Aims

Basal forebrain cholinergic neurons (BFCNs) degenerate during normal aging and early stages of Alzheimer’s disease (AD). The p75 neurotrophin receptor (p75NTR) is expressed by BFCNs and modulates pro- and anti-apoptotic pathways as well as neurite and neuritic spine integrity. Pharmacological modulation of this receptor with LM11A-31 reverses basal forebrain axonal pathology in mouse models of AD.

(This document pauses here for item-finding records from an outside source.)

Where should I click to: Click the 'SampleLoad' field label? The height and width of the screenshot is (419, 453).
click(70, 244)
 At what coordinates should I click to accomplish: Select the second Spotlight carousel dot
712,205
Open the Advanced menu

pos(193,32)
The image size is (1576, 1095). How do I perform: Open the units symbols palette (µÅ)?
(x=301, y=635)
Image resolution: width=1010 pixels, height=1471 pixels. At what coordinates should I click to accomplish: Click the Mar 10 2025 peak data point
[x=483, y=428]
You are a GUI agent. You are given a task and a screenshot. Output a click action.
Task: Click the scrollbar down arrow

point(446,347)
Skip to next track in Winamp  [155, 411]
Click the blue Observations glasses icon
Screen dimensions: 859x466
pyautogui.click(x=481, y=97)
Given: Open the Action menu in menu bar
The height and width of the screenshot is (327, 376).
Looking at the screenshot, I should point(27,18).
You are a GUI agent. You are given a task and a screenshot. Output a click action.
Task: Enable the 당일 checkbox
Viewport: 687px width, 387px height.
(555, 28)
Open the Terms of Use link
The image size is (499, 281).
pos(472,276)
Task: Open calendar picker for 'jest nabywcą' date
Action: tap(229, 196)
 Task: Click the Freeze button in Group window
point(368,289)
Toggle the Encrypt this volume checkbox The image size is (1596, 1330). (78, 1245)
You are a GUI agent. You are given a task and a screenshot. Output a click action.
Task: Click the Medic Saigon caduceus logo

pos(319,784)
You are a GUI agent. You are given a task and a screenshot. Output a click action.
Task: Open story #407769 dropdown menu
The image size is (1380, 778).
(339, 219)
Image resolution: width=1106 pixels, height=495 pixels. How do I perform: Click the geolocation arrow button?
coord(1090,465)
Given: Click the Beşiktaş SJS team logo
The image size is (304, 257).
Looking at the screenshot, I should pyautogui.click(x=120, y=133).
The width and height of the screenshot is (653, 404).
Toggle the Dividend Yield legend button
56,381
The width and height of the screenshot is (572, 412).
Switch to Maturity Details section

Older, late-onset AD subjects tend to have greater proportions of mixed etiology dementia while younger AD subjects are considered to have a greater proportion of pure AD pathology. This prompted the examination of age-dependent effects of LM11A-31 in human AD with longitudinal structural magnetic resonance imaging (sMRI) and cerebrospinal fluid (CSF) biomarkers.

Methods

Participants with mild to moderate AD (MMSE score=18-26; age 55-85) were enrolled in a six-month placebo-controlled phase 2a safety and exploratory endpoint trial of LM11A-31. For placebo and drug, age groups were defined using a median-split: younger (<72 years) and older (>=72 years).

Results

Older subjects exhibited smaller BF volumes at baseline than younger subjects in both placebo and drug groups, and exhibited no differences in AD stage according to MMSE score or CSF p-tau/Aβ42 ratio at baseline. Results outlining age-group specific effects of LM11A-31 on longitudinal CSF and neuroimaging biomarkers will be presented.

Conclusions

This investigation points to the possibility that certain biomarkers can demonstrate age-dependency in response to therapeutic interventions in the context of mild-moderate AD. Our results may inform biomarker selection and design of future studies of LM11A-31 in human AD.